TEXT -
════════════════════

Over the past few decades, many researchers had put their best efforts into developing chemosensors for metal ions, and a lot of Al3+ chemosensors had been reported (Balakrishnan et al. 2017; Dai et al. 2018; Gan et al. 2017; Kang et al. 2016; Lim et al. 2018; Maniyazagan et al. 2018; Singh et al. 2017; Wang et al. 2017a, b, 2018a, b, c; Yıldız et al. 2017; Zeng et al. 2018; Zhang et al. 2018; Zhu et al. 2016). However, there are some obstacles to designing an excellent fluorescent chemosensor for Al3+. One is that Al3+ has drawbacks in its weak ability in coordination and strong ability in hydration; the other is that many reported probes suffer from shortcomings including multi-steps synthesis, being disturbed by other trivalent metal ions (Fe3+ and Cr3+) and insolubility in water which further limits their practical applicability in real samples. More importantly, compared with the fluorescent turn-on (off) probes, the development of ratiometric probe is more appealing because it can eliminate the interference caused by the physical or chemical method through the ratio of two intensities of absorption or emission wavelength (Gupta et al. 2017; Manna et al. 2017; Naskar et al. 2018; Qin and Yang 2015a, b). Hence, the development of ratiometric probes for Al3+ is of great importance for the application in complex samples.

Quinoline-based derivatives have proved to be a popular fluorophore in construction chemosensors due to their structural diversity, favorable photophysical properties and potent binding affinities to many metal ions (Li et al. 2016; Qin and Yang 2015a, b; Roy and Rajak 2017; Singh et al. 2018; Wang et al. 2015a, b). However, only a few of them are ratiometric probes for the detection of Al3+ (Roy et al. 2016; Zhu et al. 2016). In addition, Al3+, as a hard acid, prefers a hard-base coordination sphere containing N and O as the binding site (Fan et al. 2014). Taking the above statements into consideration, we designed a novel quinoline-based fluorescent probe N′-(2, 4-dihydroxybenzylidene)-2-(4-(2-oxo-2-(quinolin-8-ylamino)ethyl) piperazin-1-yl)acetohydrazide (BQPA), which showed a significant fluorescence turn-on (300-fold) and ratiometric absorbance for the determination of Al3+ in ethanol–water (1: 9, v/v) medium. Furthermore, BQPA was evaluated for the detection of Al3 in real samples.

Experimental

Materials

All chemicals and reagents were purchased from commercial sources. The fluorescent spectra were recorded at room temperature on a Perkin Elmer LS55 fluorescence spectrometer. UV–Vis absorption spectra were obtained using a Pgeneral TU-1901 UV–Vis spectrophotometer. 1H NMR and 13C NMR spectra were recorded on a Bruk AV-600 spectrometer, respectively. Mass spectra were measured on a Waters Xevo UPLC/G2-SQ Tof MS spectrometer.

Preparation of stock solution

A stock solution of BQPA (10 μM) was prepared with the solution of ethanol–water (1: 9, v/v).

════════════════════

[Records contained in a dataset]

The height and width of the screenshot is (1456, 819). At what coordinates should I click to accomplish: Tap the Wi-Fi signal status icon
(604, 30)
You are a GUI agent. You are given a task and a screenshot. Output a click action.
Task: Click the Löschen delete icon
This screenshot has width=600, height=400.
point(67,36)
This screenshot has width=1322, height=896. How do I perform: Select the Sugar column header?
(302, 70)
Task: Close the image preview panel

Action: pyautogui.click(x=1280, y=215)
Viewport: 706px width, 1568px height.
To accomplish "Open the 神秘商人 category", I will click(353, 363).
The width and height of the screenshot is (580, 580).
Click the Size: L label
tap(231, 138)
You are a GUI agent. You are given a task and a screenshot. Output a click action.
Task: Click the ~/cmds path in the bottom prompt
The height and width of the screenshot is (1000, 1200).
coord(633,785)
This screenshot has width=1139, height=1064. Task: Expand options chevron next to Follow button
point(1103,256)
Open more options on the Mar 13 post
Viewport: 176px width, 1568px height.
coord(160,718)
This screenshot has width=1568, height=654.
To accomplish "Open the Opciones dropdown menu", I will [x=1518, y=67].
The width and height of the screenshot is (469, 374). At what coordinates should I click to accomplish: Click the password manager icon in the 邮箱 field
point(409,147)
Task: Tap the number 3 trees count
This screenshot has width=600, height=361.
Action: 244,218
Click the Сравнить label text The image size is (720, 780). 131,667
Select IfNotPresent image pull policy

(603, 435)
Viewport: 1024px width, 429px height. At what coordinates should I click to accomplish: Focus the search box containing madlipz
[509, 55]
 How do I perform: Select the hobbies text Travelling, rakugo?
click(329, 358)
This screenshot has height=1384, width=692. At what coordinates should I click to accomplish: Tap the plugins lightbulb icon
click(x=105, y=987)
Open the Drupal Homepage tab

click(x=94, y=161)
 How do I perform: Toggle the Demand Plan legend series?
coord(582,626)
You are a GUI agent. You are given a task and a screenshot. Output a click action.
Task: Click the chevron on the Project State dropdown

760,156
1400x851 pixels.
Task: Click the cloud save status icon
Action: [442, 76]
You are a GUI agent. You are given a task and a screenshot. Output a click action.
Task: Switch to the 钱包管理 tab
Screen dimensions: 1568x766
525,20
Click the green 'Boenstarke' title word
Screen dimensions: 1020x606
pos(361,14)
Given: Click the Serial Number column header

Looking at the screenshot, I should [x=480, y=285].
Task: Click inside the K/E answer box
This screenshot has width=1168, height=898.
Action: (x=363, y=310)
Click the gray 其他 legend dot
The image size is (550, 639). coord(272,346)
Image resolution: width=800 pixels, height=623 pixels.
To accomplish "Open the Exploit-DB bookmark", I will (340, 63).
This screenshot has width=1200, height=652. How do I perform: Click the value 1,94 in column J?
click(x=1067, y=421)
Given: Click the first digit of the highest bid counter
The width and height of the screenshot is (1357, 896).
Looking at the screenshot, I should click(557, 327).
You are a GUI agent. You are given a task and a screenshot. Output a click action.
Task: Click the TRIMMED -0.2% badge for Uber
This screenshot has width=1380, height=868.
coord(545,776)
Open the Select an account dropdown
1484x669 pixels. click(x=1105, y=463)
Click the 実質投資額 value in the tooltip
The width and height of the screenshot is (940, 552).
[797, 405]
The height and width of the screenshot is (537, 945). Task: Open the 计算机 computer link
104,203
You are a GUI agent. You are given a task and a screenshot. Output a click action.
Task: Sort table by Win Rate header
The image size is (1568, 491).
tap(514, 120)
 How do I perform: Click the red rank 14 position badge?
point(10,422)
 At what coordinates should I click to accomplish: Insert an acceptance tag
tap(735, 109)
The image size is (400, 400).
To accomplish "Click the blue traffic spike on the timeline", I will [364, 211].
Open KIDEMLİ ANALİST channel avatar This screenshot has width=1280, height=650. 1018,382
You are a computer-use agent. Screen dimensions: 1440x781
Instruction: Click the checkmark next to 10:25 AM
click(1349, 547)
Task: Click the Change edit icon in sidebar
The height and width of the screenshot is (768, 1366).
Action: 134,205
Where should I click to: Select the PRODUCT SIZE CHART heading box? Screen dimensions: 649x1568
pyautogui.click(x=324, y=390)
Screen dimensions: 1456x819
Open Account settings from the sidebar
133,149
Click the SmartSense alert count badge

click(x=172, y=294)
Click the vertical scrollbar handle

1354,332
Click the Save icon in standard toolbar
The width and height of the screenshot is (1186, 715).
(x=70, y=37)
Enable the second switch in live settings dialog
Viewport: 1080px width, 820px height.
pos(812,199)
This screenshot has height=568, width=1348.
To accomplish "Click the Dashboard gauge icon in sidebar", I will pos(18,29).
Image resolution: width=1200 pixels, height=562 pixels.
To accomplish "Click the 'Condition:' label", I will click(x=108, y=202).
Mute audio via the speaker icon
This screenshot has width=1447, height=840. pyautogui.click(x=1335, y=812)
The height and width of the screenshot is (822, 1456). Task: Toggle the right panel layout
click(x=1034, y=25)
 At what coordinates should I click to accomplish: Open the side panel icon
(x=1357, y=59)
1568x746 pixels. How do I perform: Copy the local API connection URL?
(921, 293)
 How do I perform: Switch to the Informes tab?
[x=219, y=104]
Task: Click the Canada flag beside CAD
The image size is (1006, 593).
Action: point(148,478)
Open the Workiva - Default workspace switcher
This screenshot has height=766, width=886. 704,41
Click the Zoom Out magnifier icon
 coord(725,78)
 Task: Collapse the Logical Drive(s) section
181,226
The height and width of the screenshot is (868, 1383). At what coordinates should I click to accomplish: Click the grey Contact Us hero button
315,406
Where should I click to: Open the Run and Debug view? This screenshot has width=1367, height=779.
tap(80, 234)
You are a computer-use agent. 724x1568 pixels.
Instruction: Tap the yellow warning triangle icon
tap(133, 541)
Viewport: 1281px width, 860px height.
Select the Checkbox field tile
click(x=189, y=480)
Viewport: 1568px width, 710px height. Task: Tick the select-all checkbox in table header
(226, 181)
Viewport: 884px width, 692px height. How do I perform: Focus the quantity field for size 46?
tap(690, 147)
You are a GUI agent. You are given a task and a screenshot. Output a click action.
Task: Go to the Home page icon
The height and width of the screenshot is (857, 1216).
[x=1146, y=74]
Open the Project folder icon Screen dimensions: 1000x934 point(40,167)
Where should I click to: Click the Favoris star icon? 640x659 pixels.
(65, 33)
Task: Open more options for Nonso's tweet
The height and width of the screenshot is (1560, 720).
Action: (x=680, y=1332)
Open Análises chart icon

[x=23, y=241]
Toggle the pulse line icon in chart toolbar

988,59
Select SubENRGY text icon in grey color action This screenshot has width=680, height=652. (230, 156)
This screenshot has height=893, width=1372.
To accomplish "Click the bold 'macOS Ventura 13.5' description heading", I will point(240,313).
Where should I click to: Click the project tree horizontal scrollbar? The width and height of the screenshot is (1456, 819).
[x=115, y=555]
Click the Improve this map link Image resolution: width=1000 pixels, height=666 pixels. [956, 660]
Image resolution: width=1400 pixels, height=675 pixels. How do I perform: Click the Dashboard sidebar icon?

════════════════════

TASK LIST -
A – In the text on fluorescent probes for Al3+, why is the development of a ratiometric probe described as more appealing than a fluorescent turn-on (off) probe? Respond in one to three sentences.
B – Write a continuation of the text on the quinoline-based Al3+ probe, starting after its final sentence.

RESULTS OF THE TASKS -
A – A ratiometric probe is more appealing because it can eliminate the interference caused by the physical or chemical method. It does so through the ratio of two intensities of absorption or emission wavelength.

B –
Stock solutions (10 mM) of the cationic salts (Na+, K+, Ca2+, Mg2+, Ba2+, Cr3+, Mn2+, Fe2+, Fe3+, Cu2+, Ag+, Co2+, Ni2+, Zn2+, Cd2+, Al3+ and Pb2+) were prepared with ultrapure water, respectively. For spectrum measurement, the test solutions were prepared by adding a certain amount of stock solution using a pipette into the BQPA stock solution. During the measurement of fluorescent spectrum, the excitation was set at 350 nm, emission wavelength was recorded in the range of 300–600 nm, and emission intensity was recorded at 420 nm for the fluorescence titration, competitive experiments and Job’s plot. The excitation and emission slit widths were 10 nm and 10 nm, respectively.

Al3+ standard solution (10 mM) was prepared by dissolving Al(NO3)3·9H2O (0.5 mmol) in ultrapure water (50 mL).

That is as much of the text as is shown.